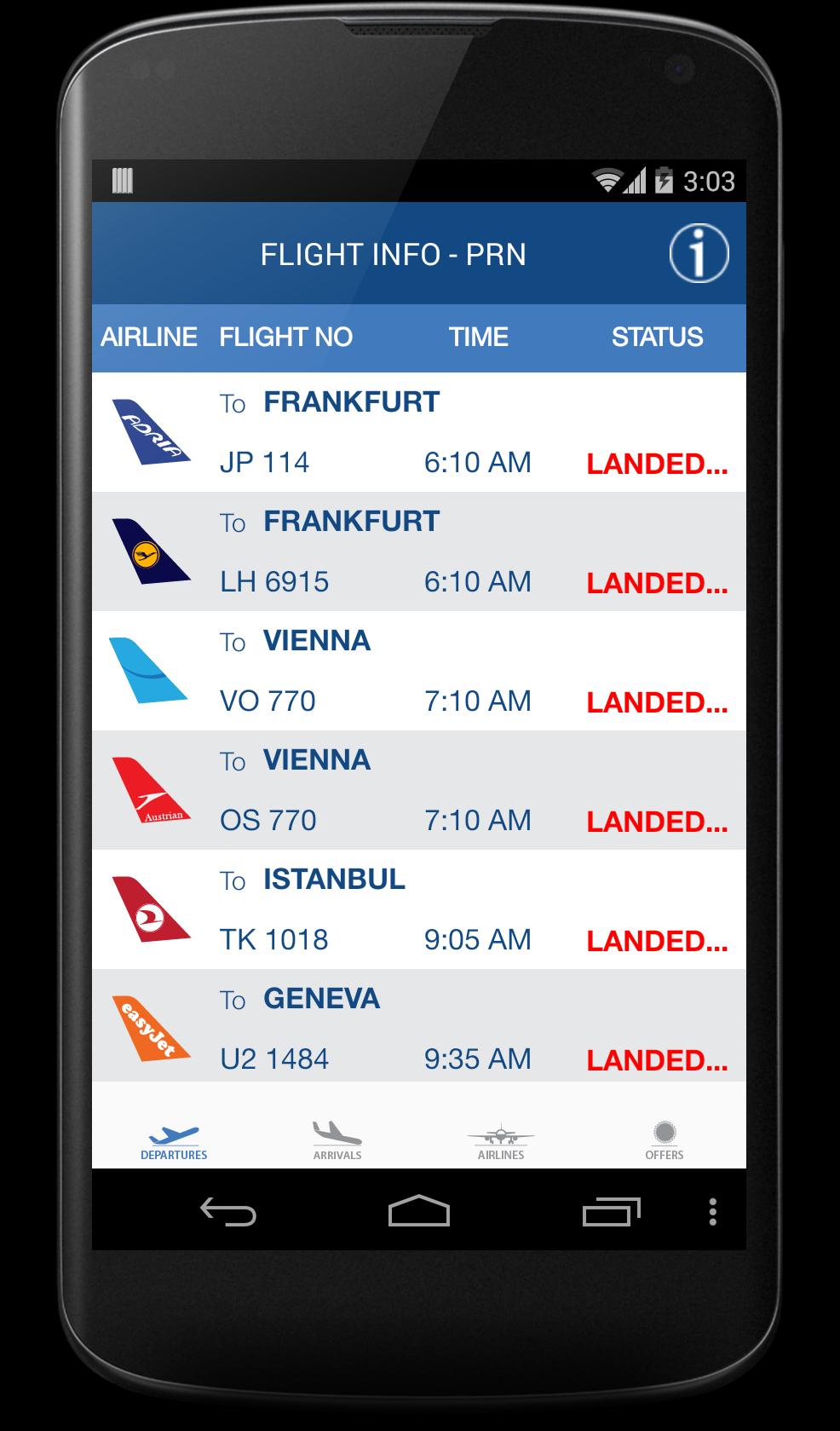
Task: Open flight TK 1018 to Istanbul
Action: 418,909
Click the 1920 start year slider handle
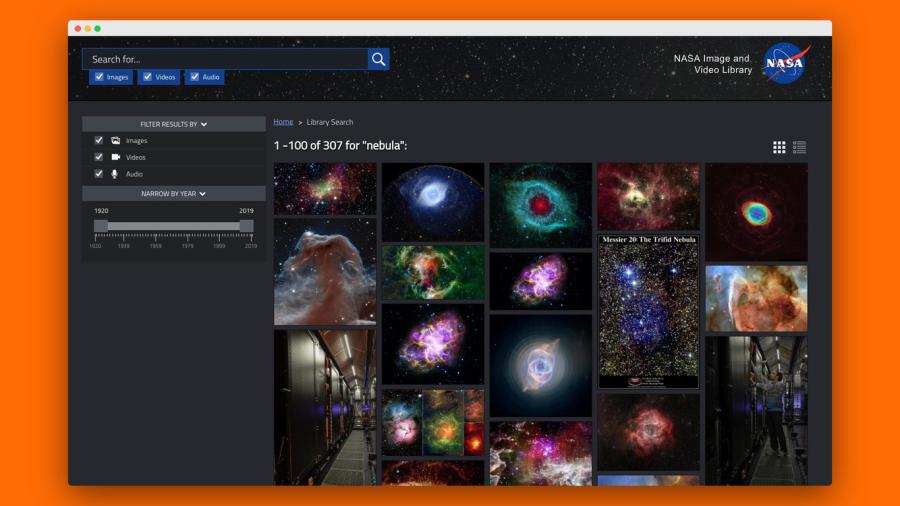Viewport: 900px width, 506px height. tap(101, 226)
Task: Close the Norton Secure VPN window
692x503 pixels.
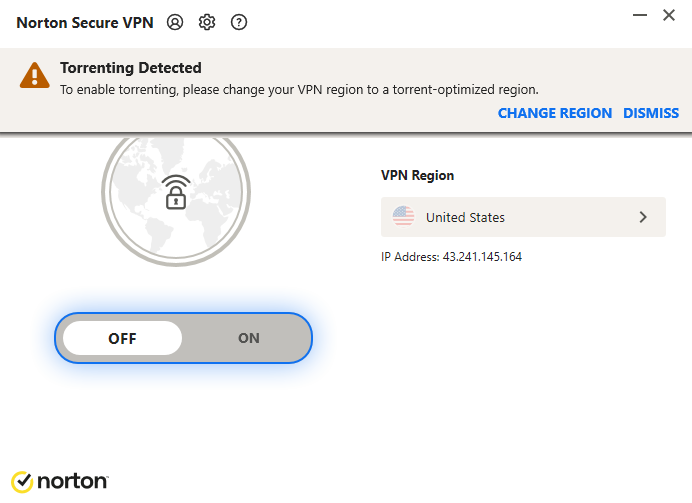Action: pos(669,15)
════════
* WHAT IS EXPECTED *
Nothing but the lines from the one containing "Click the 1920 start year slider handle" through the last line of the listing should be copied, each word for word and without pictures.

* WRITTEN ANSWER *
Click the 1920 start year slider handle
Viewport: 900px width, 506px height. tap(101, 226)
Task: Close the Norton Secure VPN window
692x503 pixels.
Action: pos(669,15)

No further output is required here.